Here, $AB = 2017 \text{ units}$.
$O$ is mid-point on $AB$.
$D$ is such an interior point to $\Delta ABC$, so that $\angle DAP = \angle DBQ$.
Now, What is $(OP - OQ) $ ?
So far, I have proceeded to the point that $\Delta APD$ and $\Delta BQD$ are similar.
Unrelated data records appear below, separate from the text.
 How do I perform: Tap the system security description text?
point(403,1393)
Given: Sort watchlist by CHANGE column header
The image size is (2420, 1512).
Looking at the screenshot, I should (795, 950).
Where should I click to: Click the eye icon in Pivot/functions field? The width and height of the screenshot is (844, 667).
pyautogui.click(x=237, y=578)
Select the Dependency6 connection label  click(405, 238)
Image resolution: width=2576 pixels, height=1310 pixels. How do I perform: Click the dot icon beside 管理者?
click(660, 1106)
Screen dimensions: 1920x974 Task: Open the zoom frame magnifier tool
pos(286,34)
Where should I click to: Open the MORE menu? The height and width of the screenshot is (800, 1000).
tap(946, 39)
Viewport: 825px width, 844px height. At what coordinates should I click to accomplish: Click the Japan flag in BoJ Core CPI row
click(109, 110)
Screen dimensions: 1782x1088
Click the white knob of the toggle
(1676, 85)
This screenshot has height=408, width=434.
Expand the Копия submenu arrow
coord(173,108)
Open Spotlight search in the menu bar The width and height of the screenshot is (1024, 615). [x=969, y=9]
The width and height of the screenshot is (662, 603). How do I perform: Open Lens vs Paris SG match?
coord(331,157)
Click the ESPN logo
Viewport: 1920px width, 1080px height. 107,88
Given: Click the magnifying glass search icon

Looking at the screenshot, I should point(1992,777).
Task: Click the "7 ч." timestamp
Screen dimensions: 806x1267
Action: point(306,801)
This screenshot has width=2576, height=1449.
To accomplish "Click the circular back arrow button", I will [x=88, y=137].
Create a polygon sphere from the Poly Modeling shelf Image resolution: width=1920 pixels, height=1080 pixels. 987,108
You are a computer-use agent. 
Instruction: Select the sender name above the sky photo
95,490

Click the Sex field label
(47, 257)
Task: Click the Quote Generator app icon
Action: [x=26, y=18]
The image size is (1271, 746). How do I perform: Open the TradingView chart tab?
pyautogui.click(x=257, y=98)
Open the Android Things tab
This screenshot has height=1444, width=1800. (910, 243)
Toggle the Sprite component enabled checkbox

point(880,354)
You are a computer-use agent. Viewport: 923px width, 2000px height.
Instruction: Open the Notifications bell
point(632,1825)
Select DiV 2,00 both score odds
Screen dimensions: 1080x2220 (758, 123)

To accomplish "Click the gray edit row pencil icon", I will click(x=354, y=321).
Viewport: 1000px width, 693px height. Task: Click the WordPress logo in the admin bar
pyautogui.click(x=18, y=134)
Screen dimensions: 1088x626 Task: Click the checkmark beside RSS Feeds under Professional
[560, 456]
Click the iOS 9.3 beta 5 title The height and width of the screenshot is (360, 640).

The value $OP-OQ=0$, regardless of $AB$'s length. Using median's length formula in $\triangle{APB}$ and $\triangle{AQB}$, is suffices to prove that $$\frac{AP^2 + BP^2}{2} - \frac{AB^2}{4} = \frac{AQ^2 + BQ^2}{2} - \frac{AB^2}{4}$$ $$\Longleftrightarrow AP^2 + BP^2 = AQ^2 + BQ^2$$
Using pythagorean theorem, we can write $AP^2 = AD^2 - PD^2$, and $ BQ^2 = BD^2- DQ^2$. Writing $BP^2$ and $AQ^2$ using law of cosines in $\triangle{BDP}$ and $\triangle{ADQ}$, it only remains to show $$BD\times DP\times\cos(\widehat{BDQ}) = AD\times DQ\times\cos(\widehat{ADQ})$$ Which is obvious from $\triangle{APD} \sim \triangle{BDQ}$.